_Problem description_:
Reproduce every record below, character by character.

# # # # # # #

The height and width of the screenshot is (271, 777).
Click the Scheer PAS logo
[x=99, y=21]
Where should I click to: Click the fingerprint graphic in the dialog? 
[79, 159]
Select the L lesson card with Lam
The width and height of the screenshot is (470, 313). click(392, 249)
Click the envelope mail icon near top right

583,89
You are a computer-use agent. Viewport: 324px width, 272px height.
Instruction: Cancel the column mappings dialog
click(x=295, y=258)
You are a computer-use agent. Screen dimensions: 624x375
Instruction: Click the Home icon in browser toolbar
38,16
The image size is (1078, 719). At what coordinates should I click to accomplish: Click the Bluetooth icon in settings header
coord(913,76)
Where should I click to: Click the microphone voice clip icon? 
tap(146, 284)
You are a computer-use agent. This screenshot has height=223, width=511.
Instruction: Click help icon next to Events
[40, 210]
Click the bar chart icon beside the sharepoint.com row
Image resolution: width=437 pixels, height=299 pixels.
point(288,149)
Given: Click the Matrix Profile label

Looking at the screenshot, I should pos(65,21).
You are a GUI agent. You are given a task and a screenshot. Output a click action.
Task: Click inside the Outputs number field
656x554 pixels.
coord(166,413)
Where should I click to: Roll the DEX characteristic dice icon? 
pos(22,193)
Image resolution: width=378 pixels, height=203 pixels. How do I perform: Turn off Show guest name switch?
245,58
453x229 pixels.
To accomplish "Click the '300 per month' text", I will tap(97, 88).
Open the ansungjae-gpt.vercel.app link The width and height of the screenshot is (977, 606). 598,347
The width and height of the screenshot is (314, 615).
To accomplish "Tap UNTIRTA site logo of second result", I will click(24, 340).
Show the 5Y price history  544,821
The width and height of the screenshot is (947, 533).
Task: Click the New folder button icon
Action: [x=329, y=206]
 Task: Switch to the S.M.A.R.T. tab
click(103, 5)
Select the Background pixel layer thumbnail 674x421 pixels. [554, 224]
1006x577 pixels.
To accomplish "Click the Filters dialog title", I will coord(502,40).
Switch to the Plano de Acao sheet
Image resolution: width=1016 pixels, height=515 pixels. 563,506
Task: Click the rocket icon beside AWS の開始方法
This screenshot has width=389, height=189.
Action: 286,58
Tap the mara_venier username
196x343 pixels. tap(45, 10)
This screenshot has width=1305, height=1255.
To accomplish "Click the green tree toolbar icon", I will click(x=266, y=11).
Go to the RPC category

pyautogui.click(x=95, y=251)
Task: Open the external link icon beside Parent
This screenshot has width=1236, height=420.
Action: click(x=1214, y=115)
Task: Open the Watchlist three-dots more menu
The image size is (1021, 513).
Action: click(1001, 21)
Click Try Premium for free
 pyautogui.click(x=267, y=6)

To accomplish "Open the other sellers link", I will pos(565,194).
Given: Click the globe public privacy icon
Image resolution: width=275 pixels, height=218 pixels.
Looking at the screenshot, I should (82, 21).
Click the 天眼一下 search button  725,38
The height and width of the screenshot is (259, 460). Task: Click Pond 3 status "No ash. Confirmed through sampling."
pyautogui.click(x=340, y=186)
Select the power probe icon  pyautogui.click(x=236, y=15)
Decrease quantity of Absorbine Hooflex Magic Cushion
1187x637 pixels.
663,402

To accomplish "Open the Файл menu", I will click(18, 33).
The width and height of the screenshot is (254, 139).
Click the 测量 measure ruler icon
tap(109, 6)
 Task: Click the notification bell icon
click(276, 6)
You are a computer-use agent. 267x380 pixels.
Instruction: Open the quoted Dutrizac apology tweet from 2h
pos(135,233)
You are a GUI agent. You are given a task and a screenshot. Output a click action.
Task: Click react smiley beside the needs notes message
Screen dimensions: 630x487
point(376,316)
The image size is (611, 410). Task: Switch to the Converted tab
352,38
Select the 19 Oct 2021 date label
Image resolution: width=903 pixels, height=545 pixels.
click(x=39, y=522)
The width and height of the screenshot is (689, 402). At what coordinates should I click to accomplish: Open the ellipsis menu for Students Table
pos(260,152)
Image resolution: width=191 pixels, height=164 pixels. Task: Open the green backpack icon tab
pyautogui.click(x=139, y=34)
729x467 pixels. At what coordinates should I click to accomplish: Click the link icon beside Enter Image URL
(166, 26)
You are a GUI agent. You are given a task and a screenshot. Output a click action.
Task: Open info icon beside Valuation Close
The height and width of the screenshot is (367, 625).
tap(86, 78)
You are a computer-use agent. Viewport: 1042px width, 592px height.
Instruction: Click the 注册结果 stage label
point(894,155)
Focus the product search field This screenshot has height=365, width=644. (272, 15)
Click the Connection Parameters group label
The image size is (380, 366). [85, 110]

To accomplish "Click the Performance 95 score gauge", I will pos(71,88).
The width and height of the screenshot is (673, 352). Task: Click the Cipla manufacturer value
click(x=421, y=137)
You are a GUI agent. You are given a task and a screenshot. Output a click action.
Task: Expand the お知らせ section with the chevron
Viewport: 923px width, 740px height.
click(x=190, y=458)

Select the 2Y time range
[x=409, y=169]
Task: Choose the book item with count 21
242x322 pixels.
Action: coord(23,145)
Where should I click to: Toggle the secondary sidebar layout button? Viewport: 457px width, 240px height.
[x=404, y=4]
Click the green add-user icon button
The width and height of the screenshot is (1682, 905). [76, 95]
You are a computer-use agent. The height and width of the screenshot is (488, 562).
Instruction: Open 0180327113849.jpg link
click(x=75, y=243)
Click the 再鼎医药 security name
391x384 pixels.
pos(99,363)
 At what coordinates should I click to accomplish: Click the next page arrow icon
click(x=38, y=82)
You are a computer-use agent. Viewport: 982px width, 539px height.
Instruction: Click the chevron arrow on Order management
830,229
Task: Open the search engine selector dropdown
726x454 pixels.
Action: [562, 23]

# # # # # # #

_Exercise response_:
The height and width of the screenshot is (271, 777).
Click the Scheer PAS logo
[x=99, y=21]
Where should I click to: Click the fingerprint graphic in the dialog? 
[79, 159]
Select the L lesson card with Lam
The width and height of the screenshot is (470, 313). click(392, 249)
Click the envelope mail icon near top right

583,89
You are a computer-use agent. Viewport: 324px width, 272px height.
Instruction: Cancel the column mappings dialog
click(x=295, y=258)
You are a computer-use agent. Screen dimensions: 624x375
Instruction: Click the Home icon in browser toolbar
38,16
The image size is (1078, 719). At what coordinates should I click to accomplish: Click the Bluetooth icon in settings header
coord(913,76)
Where should I click to: Click the microphone voice clip icon? 
tap(146, 284)
You are a computer-use agent. This screenshot has height=223, width=511.
Instruction: Click help icon next to Events
[40, 210]
Click the bar chart icon beside the sharepoint.com row
Image resolution: width=437 pixels, height=299 pixels.
point(288,149)
Given: Click the Matrix Profile label

Looking at the screenshot, I should pos(65,21).
You are a GUI agent. You are given a task and a screenshot. Output a click action.
Task: Click inside the Outputs number field
656x554 pixels.
coord(166,413)
Where should I click to: Roll the DEX characteristic dice icon? 
pos(22,193)
Image resolution: width=378 pixels, height=203 pixels. How do I perform: Turn off Show guest name switch?
245,58
453x229 pixels.
To accomplish "Click the '300 per month' text", I will tap(97, 88).
Open the ansungjae-gpt.vercel.app link The width and height of the screenshot is (977, 606). 598,347
The width and height of the screenshot is (314, 615).
To accomplish "Tap UNTIRTA site logo of second result", I will click(24, 340).
Show the 5Y price history  544,821
The width and height of the screenshot is (947, 533).
Task: Click the New folder button icon
Action: [x=329, y=206]
 Task: Switch to the S.M.A.R.T. tab
click(103, 5)
Select the Background pixel layer thumbnail 674x421 pixels. [554, 224]
1006x577 pixels.
To accomplish "Click the Filters dialog title", I will coord(502,40).
Switch to the Plano de Acao sheet
Image resolution: width=1016 pixels, height=515 pixels. 563,506
Task: Click the rocket icon beside AWS の開始方法
This screenshot has width=389, height=189.
Action: 286,58
Tap the mara_venier username
196x343 pixels. tap(45, 10)
This screenshot has width=1305, height=1255.
To accomplish "Click the green tree toolbar icon", I will click(x=266, y=11).
Go to the RPC category

pyautogui.click(x=95, y=251)
Task: Open the external link icon beside Parent
This screenshot has width=1236, height=420.
Action: click(x=1214, y=115)
Task: Open the Watchlist three-dots more menu
The image size is (1021, 513).
Action: click(1001, 21)
Click Try Premium for free
 pyautogui.click(x=267, y=6)

To accomplish "Open the other sellers link", I will pos(565,194).
Given: Click the globe public privacy icon
Image resolution: width=275 pixels, height=218 pixels.
Looking at the screenshot, I should (82, 21).
Click the 天眼一下 search button  725,38
The height and width of the screenshot is (259, 460). Task: Click Pond 3 status "No ash. Confirmed through sampling."
pyautogui.click(x=340, y=186)
Select the power probe icon  pyautogui.click(x=236, y=15)
Decrease quantity of Absorbine Hooflex Magic Cushion
1187x637 pixels.
663,402

To accomplish "Open the Файл menu", I will click(18, 33).
The width and height of the screenshot is (254, 139).
Click the 测量 measure ruler icon
tap(109, 6)
 Task: Click the notification bell icon
click(276, 6)
You are a computer-use agent. 267x380 pixels.
Instruction: Open the quoted Dutrizac apology tweet from 2h
pos(135,233)
You are a GUI agent. You are given a task and a screenshot. Output a click action.
Task: Click react smiley beside the needs notes message
Screen dimensions: 630x487
point(376,316)
The image size is (611, 410). Task: Switch to the Converted tab
352,38
Select the 19 Oct 2021 date label
Image resolution: width=903 pixels, height=545 pixels.
click(x=39, y=522)
The width and height of the screenshot is (689, 402). At what coordinates should I click to accomplish: Open the ellipsis menu for Students Table
pos(260,152)
Image resolution: width=191 pixels, height=164 pixels. Task: Open the green backpack icon tab
pyautogui.click(x=139, y=34)
729x467 pixels. At what coordinates should I click to accomplish: Click the link icon beside Enter Image URL
(166, 26)
You are a GUI agent. You are given a task and a screenshot. Output a click action.
Task: Open info icon beside Valuation Close
The height and width of the screenshot is (367, 625).
tap(86, 78)
You are a computer-use agent. Viewport: 1042px width, 592px height.
Instruction: Click the 注册结果 stage label
point(894,155)
Focus the product search field This screenshot has height=365, width=644. (272, 15)
Click the Connection Parameters group label
The image size is (380, 366). [85, 110]

To accomplish "Click the Performance 95 score gauge", I will pos(71,88).
The width and height of the screenshot is (673, 352). Task: Click the Cipla manufacturer value
click(x=421, y=137)
You are a GUI agent. You are given a task and a screenshot. Output a click action.
Task: Expand the お知らせ section with the chevron
Viewport: 923px width, 740px height.
click(x=190, y=458)

Select the 2Y time range
[x=409, y=169]
Task: Choose the book item with count 21
242x322 pixels.
Action: coord(23,145)
Where should I click to: Toggle the secondary sidebar layout button? Viewport: 457px width, 240px height.
[x=404, y=4]
Click the green add-user icon button
The width and height of the screenshot is (1682, 905). [76, 95]
You are a computer-use agent. The height and width of the screenshot is (488, 562).
Instruction: Open 0180327113849.jpg link
click(x=75, y=243)
Click the 再鼎医药 security name
391x384 pixels.
pos(99,363)
 At what coordinates should I click to accomplish: Click the next page arrow icon
click(x=38, y=82)
You are a computer-use agent. Viewport: 982px width, 539px height.
Instruction: Click the chevron arrow on Order management
830,229
Task: Open the search engine selector dropdown
726x454 pixels.
Action: [562, 23]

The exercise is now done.